**Text section:**
━━━━━━━━

Topics about unsupported FreeBSD versions


----------



## Jake Roberts (Nov 8, 2016)

Same thing on 11.


----------



## mickey (Nov 8, 2016)

Jake Roberts said:


> I have built a router out of FreeBSD 12.  I have unbound, dhcpd, and pf configured.  Everything works, except that I have to issue `pfctl -f /etc/pf.conf` after boot, or pf blocks all traffic.  The log file reflects this.  After reloading the the rules everything works fine.  What would cause this?  I feel like I've missed something silly, but darned if I can find it.
> 
> rc.conf:
> 
> ...


Looking at the above ifconfig line, it seems at least one of your interfaces is configured dynamically. If that is the case, your /etc/pf.conf needs to take into account that the address of that interface might change, otherwise /etc/pf.conf requires reloading each time the address has changed. To make pf aware of the fact that the interface address may change, locate all occurances where you are using the interface name to refer to the interface's address and surround the interface name with parentheses.

From pf.conf(5):


> Host name resolution and interface to address translation are done at ruleset load-time. When the address of an interface (or host name) changes (under DHCP or PPP, for instance), the ruleset must be reloaded for the change to be reflected in the kernel. Surrounding the interface name (and optional modifiers) in parentheses changes this behaviour.  When the interface name is surrounded by parentheses, the rule is automatically updated whenever the interface changes its address. The ruleset does not need to be reloaded. This is especially useful with nat.


----------



## Jake Roberts (Nov 8, 2016)

Thanks very much!  I knew it was something silly, but it was late and I was tired.  Thank you.


----------



## Jake Roberts (Nov 9, 2016)

Had the parentheses.  Changed ifconfig_igb0="DHCP" to ifconfig_igb0="SYNCDHCP"  Thanks


----------

━━━━━━━━

**Data segment:**
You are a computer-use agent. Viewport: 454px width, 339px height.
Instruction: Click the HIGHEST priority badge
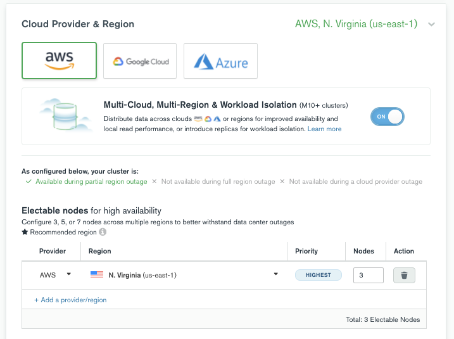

━━━━━━━━

**Given request 1:**
Answer these questions about the FreeBSD forum thread above, one line each.
(a) Which FreeBSD version did Jake Roberts use to build the router?
(b) According to the quoted passage from pf.conf(5), when are host name resolution and interface to address translation done?
(c) What did Jake Roberts change the ifconfig_igb0 setting from, and what did he change it to?
**Given request 2:**
Copy the passage of the FreeBSD forum thread that starts at the words "Looking at the" and ends after the words "name with parentheses.".

**Full solution 1:**
(a) FreeBSD 12
(b) At ruleset load-time
(c) From "DHCP" to "SYNCDHCP"

**Full solution 2:**
Looking at the above ifconfig line, it seems at least one of your interfaces is configured dynamically. If that is the case, your /etc/pf.conf needs to take into account that the address of that interface might change, otherwise /etc/pf.conf requires reloading each time the address has changed. To make pf aware of the fact that the interface address may change, locate all occurances where you are using the interface name to refer to the interface's address and surround the interface name with parentheses.